Once you’ve read ’em, it’s time to beat ’em which means going early and beating the shot to that spot.
Will you misread some shots and give up goals? Sure.
But – will you also make some saves that you have no business making? Absolutely!
So if those “fast” shots are coming from within 8 yards you’ve got to remember the read ’em and beat ’em technique.
Practice with Good Shooters
Many rookie NFL quarterbacks when making the transition to the pros discuss that they’ve got to get used to “the speed of the game”.
Whereas in high school or college they may have a few seconds to hit an open receiver. In the pro’s that time is reduced to a fraction of a second.
Some goes for us goalies. We’ve got to get used to the speed of the game at the higher levels.
So practice at high speed. Practice with players better than you. Practice with guys who know how to shoot.
After a solid season of practice, drills, and games at high speed – all of a sudden those shots don’t seem as fast as they once were.
No Wasted Movement
Couple weeks ago I broke down some slow motion footage of a goalie making saves.
This goalie demonstrated one of the common mistakes you see young goaltenders make – wasted movement.
Whether that’s with a false step or dropping the hands before moving them to the shot – it’s a very common and innate thing for us goalies. Something I struggled with immensely as I was learning the position.
You might be able to get away with those mistakes when the shots are not fast.
In fact in that very video the young goalies saves every shot where she exhibits a wasted movement because the shots are not that hard and she can recover.
But high velocity shots are not forgiving!
Scotty Rodgers talks about having “one bullet in the chamber”.
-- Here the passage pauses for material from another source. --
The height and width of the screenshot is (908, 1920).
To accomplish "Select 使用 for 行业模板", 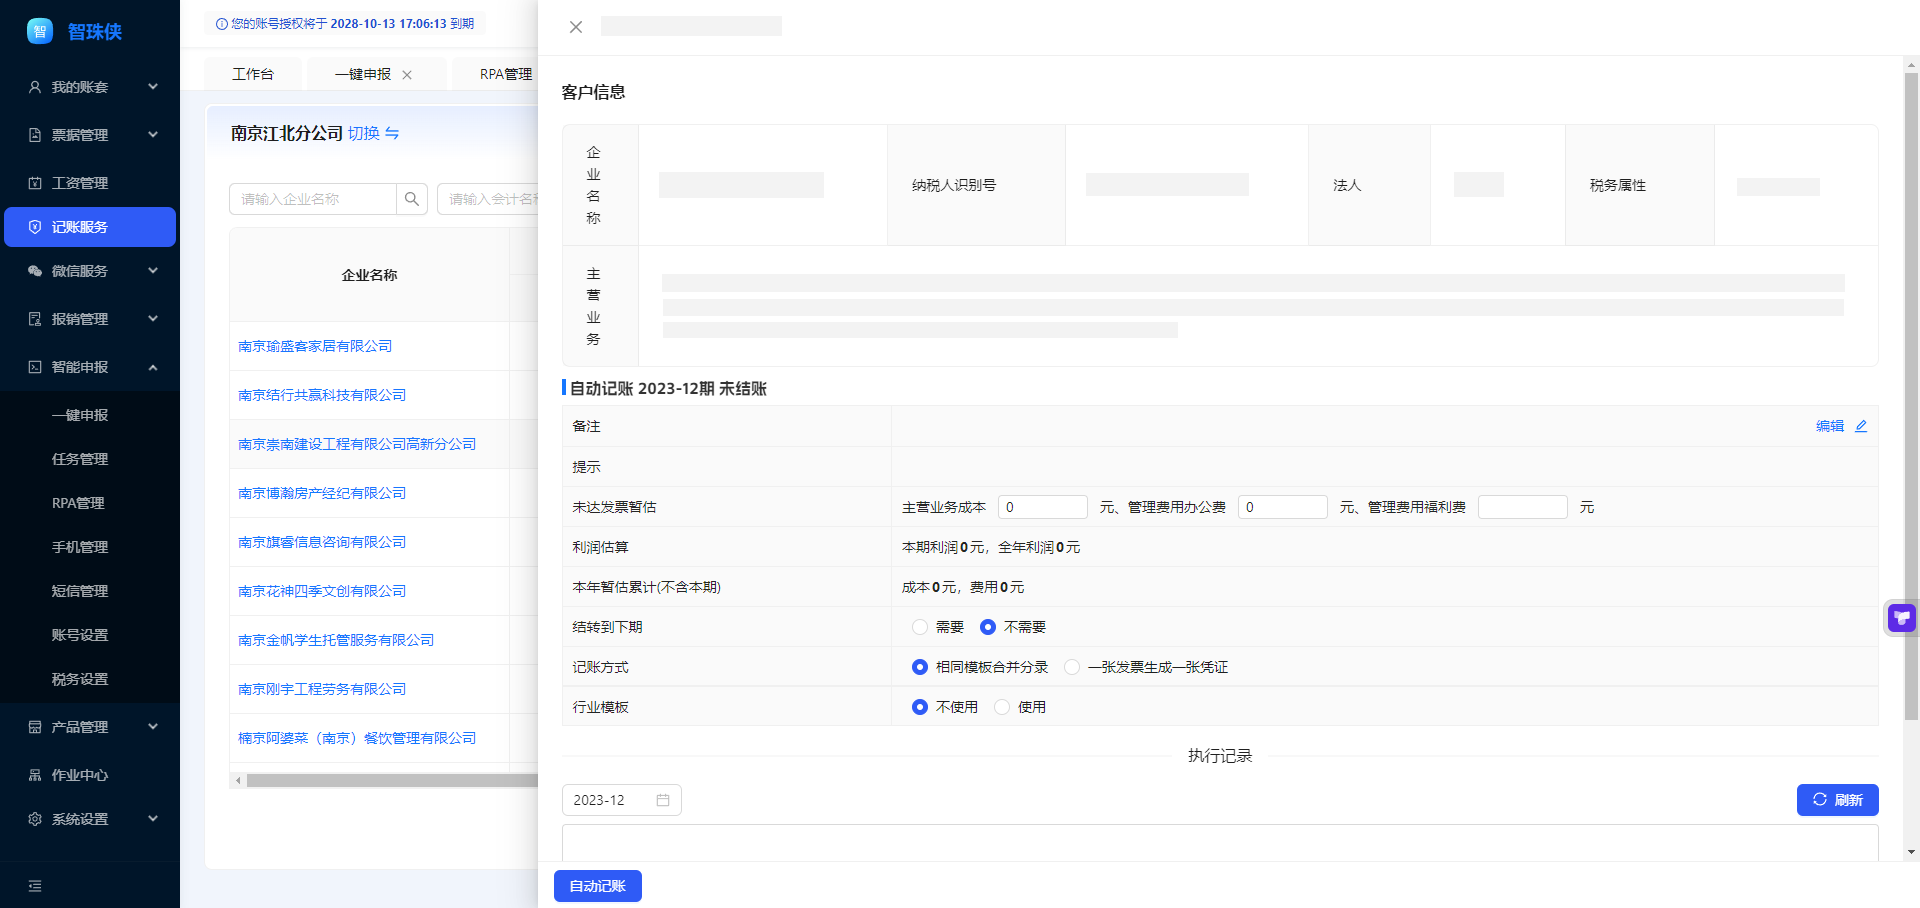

You only get to fire it once and you’ve got to fire it directly at the shot. Or else those high velocity cranks are finding the back of the net.
A false step is firing twice and you can’t do that and be an elite goalie at the higher levels.
Check out this video clip:
This goalie ends up making the save, but notice the wasted movement? Top hand drops before moving to the ball.
He still makes the save, but if that shot is another 10MPH it’s in the back of the net.
If you don’t know if you have this problem, grab an iphone and tripod and film yourself making saves. Break down that video in slow motion. It will be extremely clear.
I remember when I was a young goalie we scrimmaged the Olympic Club which was loaded with D1 guys who’d just graduated college.
One dude fired a shot so hard I only heard it whizz by my ear.
As you get to the higher levels the players get better. So as goalies we’ve got to up own game accordingly!
While you might have been able to rely on pure athleticism as a youngster, if you want to save FAST shots you’ve got to dominate the fundamentals of making saves.
You got to pickup the release points right away. You’ve got to make no wasted movements. You’ve got to be an extreme shape to explode to the ball.
You might also try moving back on the arc just to give yourself that extra split second to see the shots.
Finally you’ve just got to get used to fast shots. They’re not going to shoot slower out of pity.
Until next time! Coach Damon
Anyone else got any tips for getting used to the higher velocity shots when you move up in the levels? Would love to heard about it down below in the comments.
6 thoughts on “Learn How to Save FAST Shots”
I’ve never tried read and beat em so now I think my save precentage will go up. It’s crazy how one “small” thing can change a lot.
So true Liam! One ‘ah-ha’ moment on a certain technique or even something mentally can totally change a lacrosse goalie’s game!
Hi Damon! Do you have a link to the lacrosse science special on reaction time you wrote about?
Yep! Here you go – https://laxgoalierat.com/lacrosse-goalie-science/
Could you possibly do an article on reading shots and how to predict where shots are going? I’m a junior goalie at Gilman and I am awful at reading sticks and shooters body language. Most of the time, my saves are purely based on reaction time and hand speed alone. I am doing everything like practicing with elite shooters and training my eyes. I just can’t seem to predict where shots are going, other than like the easy ones like a shooter with his stick low on the run shooting.
Yeah – reading shooters body language is a good one.